本文抜粋
<観劇レポート>ワンツーワークス「死に顔ピース」
観た芝居の感想です。
もくじ
公演前情報
公演・観劇データ
団体名 | ワンツーワークス |
回 | 劇団ワンツーワークス #29 |
題 | 死に顔ピース |
脚本 | 古城十忍 |
演出 | 古城十忍 |
日時場所 | 2019/10/24(木)~2019/11/03(日) ザ・ポケット(東京都) |
劇団紹介
劇団ホームページにはこんな紹介があります。
『ワンツーワークス』は、古城十忍(こじょう・としのぶ)が主宰する劇団です。
事前に分かるストーリーは?
CoRichには、こんな記載がありました。
笑って笑って、楽しく死んで、旅立とう。
医療とは? 看取りとは? 自宅で死ぬ意味とは?
「理想の死に方」「笑いのある終末医療」を求めて奮闘、
その紆余曲折を描く、医師と患者とその家族の物語。
観劇のきっかけ
以前の古城作品が好きだったので、の観劇です。
ネタバレしない程度の情報
上演時間・チケット価格・満足度
観劇した日時 | 2019年10月25日 19時30分〜 |
価格 | 4000円 全席指定 (事前プレイガイド発券・初日割) |
上演時間 | 135分(途中休憩なし) |
個人的な満足度 CoRichに投稿 | ★★★★★ (5/5点満点) |
客席の様子
老舗、ワンツーワークス特有でしょうか。アラフォーアップ、かなりシニアな方までいる客席でした。男女比は、半々くらい。

課題のねらい
観劇レポートのうち「医療とは? 看取りとは? 自宅で死ぬ意味とは?」で始まり「した。男女比は、半々くらい。」まで続く部分を、「客席」を「観客席」に言い換えて書き直してください。

以下のデータ

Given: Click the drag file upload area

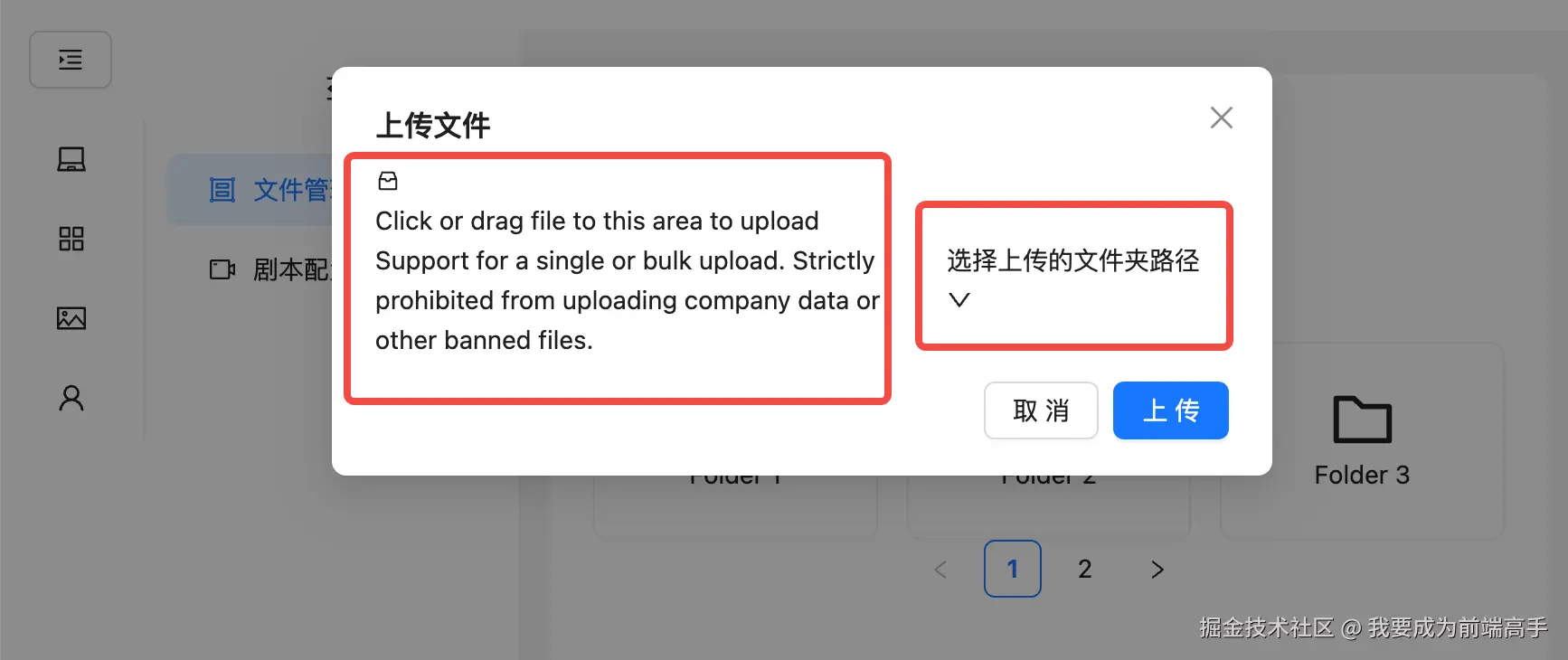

課題への回答
医療とは? 看取りとは? 自宅で死ぬ意味とは?
「理想の死に方」「笑いのある終末医療」を求めて奮闘、
その紆余曲折を描く、医師と患者とその家族の物語。
観劇のきっかけ
以前の古城作品が好きだったので、の観劇です。
ネタバレしない程度の情報
上演時間・チケット価格・満足度
観劇した日時 | 2019年10月25日 19時30分〜 |
価格 | 4000円 全席指定 (事前プレイガイド発券・初日割) |
上演時間 | 135分(途中休憩なし) |
個人的な満足度 CoRichに投稿 | ★★★★★ (5/5点満点) |
観客席の様子
老舗、ワンツーワークス特有でしょうか。アラフォーアップ、かなりシニアな方までいる観客席でした。男女比は、半々くらい。